— A genoux, Khmiloff! à genoux, tête remplie d’immondices![296] — гремел голос надзирателя, и «палач» с какой-то горькой усмешкой отрывался от своей жертвы и угрюмо, но беспрекословно, становился на колени.

Невежественность «палача» была изумительная; леность — выше всего, что можно представить себе в этом роде. И ко всему этому какое-то неизреченное презрение к чему бы то ни было, что упоминало об ученье, о книге. Вообразить себе этого атлета-юношу, с его запасом решимости и свирепости, встречающегося где-нибудь в глухом переулке один на один с «наукою», значило заранее определить участь последней. Наверное, он обратит в пепел бумажные фабрики, взорвет на воздух университеты и гимназии и подвергнет человеческую мысль расстрелянию. Он сам удивлялся, каким образом он мог научиться грамоте. «Сама пришла», — говорил он, тщетно пытаясь разрешить этот вопрос сколько-нибудь удовлетворительным образом. И действительно, правильнее этого решения нельзя было придумать. Никто не видал, чтобы он что-нибудь учил или читал, и вся деятельность его в смысле образования ума и сердца ограничивалась перепискою переводов и сочинений на заданную тему, с черняков, которые обыкновенно писались для него другими. Узнавши, что учитель словесности задал, например, переложение в прозу басни «Дуб и Трость»*, он, незадолго до класса, подходил к кому-нибудь из товарищей, клал перед ним чистый лист бумаги, на котором, в виде заголовка, собственной его рукой было написано: «Дуб и Трость, переложение в прозе, которое «такой-то» обязан составить для Максима Хмылова», и спокойно при этом произносил:

— Через полчаса!

И через полчаса его действительно уже видели сидящим на задней скамейке и переписывающим готовое переложение.
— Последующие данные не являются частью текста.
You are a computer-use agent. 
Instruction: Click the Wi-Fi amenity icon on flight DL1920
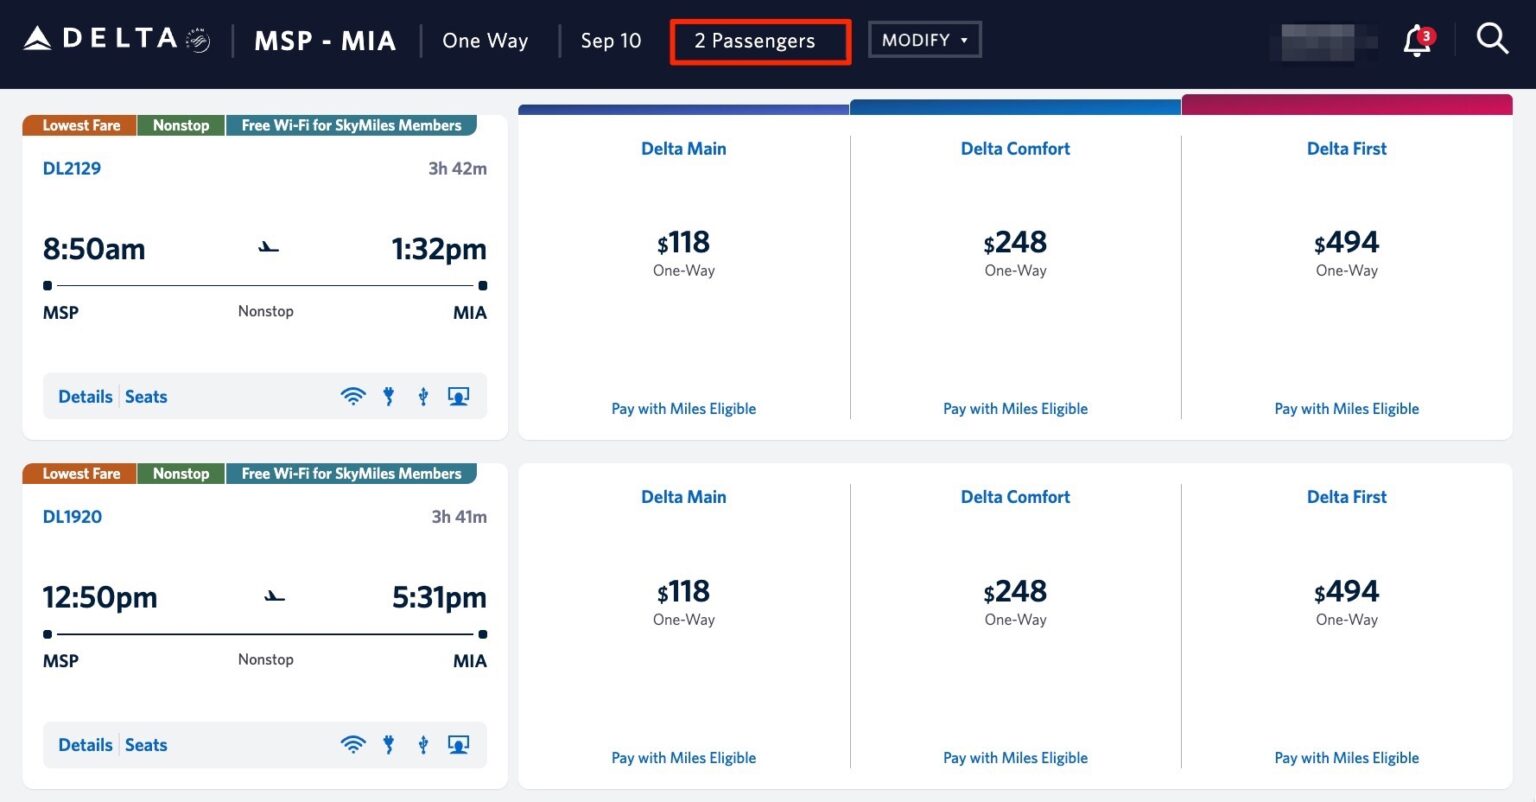[353, 744]
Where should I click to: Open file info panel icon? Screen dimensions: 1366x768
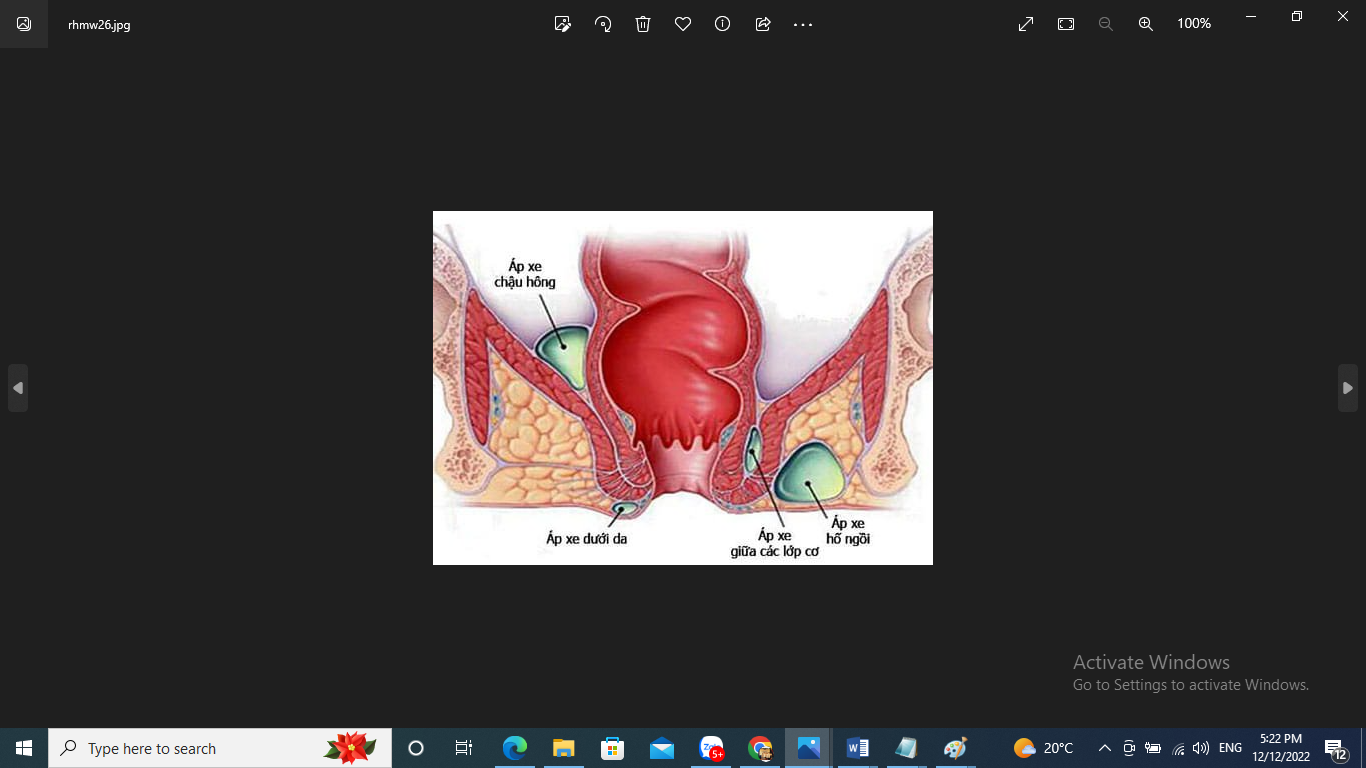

Вся фигура его как-то неестественно при этом натуживалась и скашивалась в одну сторону; язык высовывался из угла рта, и крупные капли пота выступали на лбу.

Родись этот юноша несколько позже, то есть в то время, когда вред, от наук происходящий, был приведен российскими романистами и публицистами в достаточную ясность*, ему не было бы цены. Но, к несчастию для него, он начал учебное поприще в то наивное время, когда «наука» (быть может, по новости ее) казалась еще чем-то ценным, когда никто не понимал ясно, что́ значит это слово, но всякий был убежден, что «науки юношей питают» и что человеку, не знающему арифметики, грозит в жизни какая-то беда. Поэтому, не менее товарищей, не любили «палача» и учителя и надзиратели. У каждого из них Хмылов имел свое прозвище. Француз-учитель называл его «animal» и «tête remplie de foin»;[297] учитель-немец обращался к нему не иначе, как «о du, ungeschickter, unnützer Khmiloff»;[298] латинский учитель именовал его «canis rabiosus»[299] и «pecus campi»[300]. С каким-то злорадством заставляли они его позировать, на потеху целому классу. Входит, например, на кафедру monsieur Menuet, маленький поджарый французик*, скорее похожий на извозчика, нежели на учителя, и первым долгом считает немедленно заполучить Хмылова.

— Eh bien, animal de Khmiloff! lisons! Paragraphe 44. Imparfait de l’indicatif![301]

Хмылов читает:

«Лорске жете́ петит, ме метр ете́ контант де моа»[302].

— Etre content de toi, crétin! de toi, qui es le bourreau de tes maîtres! Animal, va![303]

— Господин Менует! не извольте ругаться!